Sweltering heat, flash floods —India’s weather story so far in 2024
New Delhi: Sweltering heatwave in north India that have caused scores of deaths, floods and landslides in the northeast that have affected lakhs of people, a spring season that suggests it could soon “disappear” from the calendar — extreme weather events in the first five months of 2024 have got everyone questioning: where is all this headed?
Despite having made predictions to this effect, climate scientists acknowledge that the temperatures this summer, including the outlier 52.9 degrees Celsius in Delhi, are “alarming, though not surprising”.

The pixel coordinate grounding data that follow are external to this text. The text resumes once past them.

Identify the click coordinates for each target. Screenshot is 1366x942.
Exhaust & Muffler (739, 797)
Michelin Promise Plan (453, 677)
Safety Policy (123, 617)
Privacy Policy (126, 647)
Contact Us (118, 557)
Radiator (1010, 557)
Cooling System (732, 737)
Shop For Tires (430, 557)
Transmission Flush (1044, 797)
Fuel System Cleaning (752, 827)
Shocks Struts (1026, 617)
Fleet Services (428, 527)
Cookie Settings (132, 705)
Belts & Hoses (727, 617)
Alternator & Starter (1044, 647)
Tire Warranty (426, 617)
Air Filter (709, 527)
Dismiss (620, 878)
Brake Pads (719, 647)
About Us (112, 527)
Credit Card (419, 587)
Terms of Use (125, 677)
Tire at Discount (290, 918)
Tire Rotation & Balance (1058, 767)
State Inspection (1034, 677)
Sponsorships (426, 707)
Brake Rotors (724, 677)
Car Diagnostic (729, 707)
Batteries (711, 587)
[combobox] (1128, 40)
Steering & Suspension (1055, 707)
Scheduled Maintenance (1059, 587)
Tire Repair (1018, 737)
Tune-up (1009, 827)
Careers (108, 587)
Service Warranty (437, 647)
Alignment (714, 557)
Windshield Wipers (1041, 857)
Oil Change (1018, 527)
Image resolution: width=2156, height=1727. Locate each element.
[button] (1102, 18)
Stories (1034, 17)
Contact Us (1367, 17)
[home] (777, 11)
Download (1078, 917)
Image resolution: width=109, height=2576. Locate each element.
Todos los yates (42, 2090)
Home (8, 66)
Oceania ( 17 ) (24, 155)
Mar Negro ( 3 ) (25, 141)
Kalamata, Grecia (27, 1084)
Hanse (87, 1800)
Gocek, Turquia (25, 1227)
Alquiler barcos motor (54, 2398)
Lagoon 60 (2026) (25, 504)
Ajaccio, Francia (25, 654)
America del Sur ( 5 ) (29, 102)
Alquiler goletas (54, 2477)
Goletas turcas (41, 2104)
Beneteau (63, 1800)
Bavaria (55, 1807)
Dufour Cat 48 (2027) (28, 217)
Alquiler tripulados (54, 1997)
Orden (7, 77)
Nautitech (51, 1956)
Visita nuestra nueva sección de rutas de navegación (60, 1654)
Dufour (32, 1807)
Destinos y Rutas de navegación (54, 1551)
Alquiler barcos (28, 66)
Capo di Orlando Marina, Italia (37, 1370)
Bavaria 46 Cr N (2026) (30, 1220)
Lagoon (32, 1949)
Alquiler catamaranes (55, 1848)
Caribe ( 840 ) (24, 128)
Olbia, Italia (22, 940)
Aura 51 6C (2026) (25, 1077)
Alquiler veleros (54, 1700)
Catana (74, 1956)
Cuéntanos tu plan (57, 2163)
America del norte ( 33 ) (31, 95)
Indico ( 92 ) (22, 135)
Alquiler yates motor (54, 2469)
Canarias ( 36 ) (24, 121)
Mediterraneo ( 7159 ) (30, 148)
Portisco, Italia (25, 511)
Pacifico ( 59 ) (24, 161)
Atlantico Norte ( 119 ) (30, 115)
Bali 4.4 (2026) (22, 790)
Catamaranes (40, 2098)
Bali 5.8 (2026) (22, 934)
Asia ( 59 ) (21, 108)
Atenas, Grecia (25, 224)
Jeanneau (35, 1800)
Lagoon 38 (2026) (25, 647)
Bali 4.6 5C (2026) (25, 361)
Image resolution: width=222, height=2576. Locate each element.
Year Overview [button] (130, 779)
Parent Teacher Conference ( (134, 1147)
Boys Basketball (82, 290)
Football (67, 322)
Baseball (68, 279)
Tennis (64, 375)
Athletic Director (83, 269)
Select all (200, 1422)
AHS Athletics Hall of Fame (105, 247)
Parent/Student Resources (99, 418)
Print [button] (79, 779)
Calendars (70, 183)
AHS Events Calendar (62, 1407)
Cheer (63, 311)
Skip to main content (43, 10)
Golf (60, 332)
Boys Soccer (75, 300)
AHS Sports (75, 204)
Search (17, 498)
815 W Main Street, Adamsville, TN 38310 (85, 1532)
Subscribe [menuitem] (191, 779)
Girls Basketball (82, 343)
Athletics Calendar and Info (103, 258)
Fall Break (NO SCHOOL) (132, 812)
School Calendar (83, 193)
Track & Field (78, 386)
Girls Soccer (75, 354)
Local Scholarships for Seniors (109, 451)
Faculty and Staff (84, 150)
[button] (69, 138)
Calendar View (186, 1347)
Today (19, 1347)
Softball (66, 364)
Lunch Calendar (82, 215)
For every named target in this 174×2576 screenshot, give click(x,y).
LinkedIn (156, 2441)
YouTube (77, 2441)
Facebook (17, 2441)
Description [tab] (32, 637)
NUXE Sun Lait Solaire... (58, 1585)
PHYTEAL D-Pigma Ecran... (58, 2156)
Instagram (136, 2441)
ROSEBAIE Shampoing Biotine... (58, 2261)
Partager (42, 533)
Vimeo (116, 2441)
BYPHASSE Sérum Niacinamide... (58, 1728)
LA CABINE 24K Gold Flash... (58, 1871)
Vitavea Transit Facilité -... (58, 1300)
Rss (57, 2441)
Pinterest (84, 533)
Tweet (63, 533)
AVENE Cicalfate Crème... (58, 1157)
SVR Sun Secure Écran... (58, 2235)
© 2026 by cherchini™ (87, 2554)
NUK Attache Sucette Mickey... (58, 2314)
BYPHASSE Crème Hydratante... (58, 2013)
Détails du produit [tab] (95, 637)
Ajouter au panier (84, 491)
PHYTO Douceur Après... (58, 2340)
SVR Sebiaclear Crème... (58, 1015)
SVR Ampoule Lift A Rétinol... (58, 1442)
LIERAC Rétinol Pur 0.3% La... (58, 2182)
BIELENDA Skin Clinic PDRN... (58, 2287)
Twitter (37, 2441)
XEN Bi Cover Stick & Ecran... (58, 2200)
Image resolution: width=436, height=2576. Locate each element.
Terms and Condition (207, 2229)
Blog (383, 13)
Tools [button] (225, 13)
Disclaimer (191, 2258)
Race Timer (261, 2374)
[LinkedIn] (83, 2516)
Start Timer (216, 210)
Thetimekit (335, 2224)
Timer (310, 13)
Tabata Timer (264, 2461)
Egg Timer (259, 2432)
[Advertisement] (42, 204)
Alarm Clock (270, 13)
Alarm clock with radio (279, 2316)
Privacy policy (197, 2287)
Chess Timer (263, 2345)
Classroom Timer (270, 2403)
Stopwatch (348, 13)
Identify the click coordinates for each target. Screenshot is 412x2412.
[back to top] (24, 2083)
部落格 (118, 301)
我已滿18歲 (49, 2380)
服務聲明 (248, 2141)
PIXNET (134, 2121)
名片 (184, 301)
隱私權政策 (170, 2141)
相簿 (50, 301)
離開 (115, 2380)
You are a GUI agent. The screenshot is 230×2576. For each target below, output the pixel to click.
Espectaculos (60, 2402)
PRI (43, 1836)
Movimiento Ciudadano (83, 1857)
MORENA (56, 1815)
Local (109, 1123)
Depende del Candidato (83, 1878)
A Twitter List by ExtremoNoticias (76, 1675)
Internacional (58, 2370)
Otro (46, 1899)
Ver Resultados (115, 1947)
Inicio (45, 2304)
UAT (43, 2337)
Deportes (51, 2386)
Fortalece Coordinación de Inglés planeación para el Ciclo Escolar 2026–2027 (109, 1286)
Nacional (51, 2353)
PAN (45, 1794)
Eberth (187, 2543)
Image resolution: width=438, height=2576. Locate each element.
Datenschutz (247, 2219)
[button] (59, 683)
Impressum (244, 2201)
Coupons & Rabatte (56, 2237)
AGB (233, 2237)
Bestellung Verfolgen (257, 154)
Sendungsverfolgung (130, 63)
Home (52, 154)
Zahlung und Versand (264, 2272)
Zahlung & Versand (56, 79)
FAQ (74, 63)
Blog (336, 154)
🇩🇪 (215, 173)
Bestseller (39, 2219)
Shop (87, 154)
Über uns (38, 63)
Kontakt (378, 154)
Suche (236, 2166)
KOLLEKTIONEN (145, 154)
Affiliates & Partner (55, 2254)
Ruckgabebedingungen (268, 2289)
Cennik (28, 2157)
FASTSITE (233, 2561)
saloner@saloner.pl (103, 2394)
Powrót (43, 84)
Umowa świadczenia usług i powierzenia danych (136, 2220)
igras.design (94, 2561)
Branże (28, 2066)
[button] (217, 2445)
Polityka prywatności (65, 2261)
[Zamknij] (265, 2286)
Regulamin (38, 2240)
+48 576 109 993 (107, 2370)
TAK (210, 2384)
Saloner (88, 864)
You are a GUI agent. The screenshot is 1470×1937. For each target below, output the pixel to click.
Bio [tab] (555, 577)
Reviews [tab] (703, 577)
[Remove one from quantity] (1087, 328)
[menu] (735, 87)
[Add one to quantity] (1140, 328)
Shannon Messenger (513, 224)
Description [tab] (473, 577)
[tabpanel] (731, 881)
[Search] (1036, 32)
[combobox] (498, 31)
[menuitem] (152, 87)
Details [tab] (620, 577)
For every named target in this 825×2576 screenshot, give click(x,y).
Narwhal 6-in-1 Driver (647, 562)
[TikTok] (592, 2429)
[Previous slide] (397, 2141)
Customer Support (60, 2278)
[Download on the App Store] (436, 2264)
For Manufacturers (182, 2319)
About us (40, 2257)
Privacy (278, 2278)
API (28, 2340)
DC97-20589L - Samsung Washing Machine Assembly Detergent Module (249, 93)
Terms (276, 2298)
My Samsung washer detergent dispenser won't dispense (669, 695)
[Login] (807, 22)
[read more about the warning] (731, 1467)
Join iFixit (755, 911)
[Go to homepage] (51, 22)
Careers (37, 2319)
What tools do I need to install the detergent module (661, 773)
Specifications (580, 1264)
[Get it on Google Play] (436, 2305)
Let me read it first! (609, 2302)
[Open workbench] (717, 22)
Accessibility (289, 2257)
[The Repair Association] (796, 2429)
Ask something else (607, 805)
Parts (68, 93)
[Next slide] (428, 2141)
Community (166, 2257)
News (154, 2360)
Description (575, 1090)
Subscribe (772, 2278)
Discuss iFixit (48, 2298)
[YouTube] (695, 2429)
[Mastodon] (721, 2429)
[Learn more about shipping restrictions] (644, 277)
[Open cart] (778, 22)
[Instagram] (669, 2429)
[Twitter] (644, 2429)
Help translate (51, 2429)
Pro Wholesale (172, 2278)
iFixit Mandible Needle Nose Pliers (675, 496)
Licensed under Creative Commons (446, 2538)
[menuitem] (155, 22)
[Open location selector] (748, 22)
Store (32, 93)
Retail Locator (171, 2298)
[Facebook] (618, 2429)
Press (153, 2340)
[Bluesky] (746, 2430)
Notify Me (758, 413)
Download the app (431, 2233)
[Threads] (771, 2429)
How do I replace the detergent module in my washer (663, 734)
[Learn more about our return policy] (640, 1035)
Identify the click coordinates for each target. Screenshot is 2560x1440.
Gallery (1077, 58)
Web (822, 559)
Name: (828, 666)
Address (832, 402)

“This could be the worst summer in the last 120 years, at least for north India. Never have temperatures gone so high — more than 45-47 degrees Celsius — for such a vast region, which is also densely populated. This is a record in itself,” Vimal Mishra, Vikram Sarabhai Chair Professor, Civil Engineering and Earth Sciences, IIT Gandhinagar, told news agency.
The temperatures, “similar to those in Africa’s Sahara desert,” are “far beyond expectations” by at least three or four degrees, according to Mishra.
Earth system scientist Raghu Murtugudde, professor at IIT-Bombay, told news agency this was due to the combined effect of multiple phenomena - climate change, El Nino and the water vapour released by Tonga’s Hunga Tonga volcanic eruption in January 2022.
El Nino causes a warming of the sea surface temperatures, affecting the world’s weather.
“The Middle East is getting hotter very fast because the desert traps the heat during global warming – warmer atmosphere is more humid and water vapour is a greenhouse gas,” Murtugudde said.
“This warming is causing winds over the Arabian Sea to shift northward during summer itself and also during the monsoon. These winds are also warming the Arabian Sea very fast and bringing more humid air to Delhi, thereby raising the heat index.
“However, adding fuel to fire is Delhi’s killer urban heat island effect, which amplifies the misery,” said Murtugudde. The effect is caused by built-up surfaces in cities, made of concrete and asphalt, that store heat during the day and release it when the temperature cools in the evening. This heat doesn’t escape to space but bounces around between buildings and inhibits nighttime cooling.
Mishra said such extreme heat has wide-ranging consequences on public health, electricity, water and the economy.
Studies have linked longer, intense heatwaves to a rise in hospitalisations, premature births and also adverse outcomes such as miscarriages in pregnant women. Research has also projected a rise in inflation and a decline in Gross Domestic Product (GDP) across the world due to climate change.
On May 29, the day Delhi’s Mungeshpur station recorded the exceptional maximum temperature of 52.9 degrees Celsius, the city’s power demands peaked to an all-time high of 8,302 megawatts.
Even as the India Meteorological Department (IMD) is examining the reading for possible errors, regardless, the day’s maximum temperature of 46.8 degrees Celsius, recorded at the primary weather station Safdarjung Observatory, is a 79-year high. It broke the previous record of 46.7 degrees Celsius, registered on June 17, 1945.
The Delhi Fire Services, on May 29, received information regarding over 200 incidents, of which 183 were fire-related — the highest for a single day so far this year.
The national capital is also suffering from a water crisis, with people jumping queues to get water from tankers.
This is Delhi’s driest May in 10 years.
The hottest temperatures in the country for the day, however, registered from Haryana’s Rohtak and Uttar Pradesh’s Prayagraj - 48.8 degrees Celsius - an all-time high of maximum temperatures in the cities for May.
The previous highest maximum temperatures ever for Rohtak and Prayagraj were 47.2 degrees Celsius and 48.4 degrees Celsius, respectively, recorded on June 6, 1995, and May 30, 1994, respectively.
Una in Himachal logged a 19-year high of 46 degrees Celsius, breaking its previous record of 45.2 degrees seen in June 2005, May 2013 and June 2019.
Maximum temperatures in the state were firmly six to eight degrees above normal, with Shimla also registering its highest this season at 31.7 degrees Celsius on May 29.
The week also saw flash floods in Assam and Manipur, and landslides in Mizoram and Meghalaya triggered by Cyclone Remal.
At least 6 lakh people have been affected by it.
Murtugudde explains, “Remal stayed intact on land longer because of heat from the Bay of Bengal (a consequence of El Nino) and the land still wet from pre-monsoon rain. That extracted a lot of rain from the cyclone and there are always human factors on hills.”
The sweltering heatwaves in the north and the floods in the northeast were “not surprising since monsoon comes into the south and heatwaves exit from the north.
Late-season cyclones are related to ocean warming and wind changes,” he said.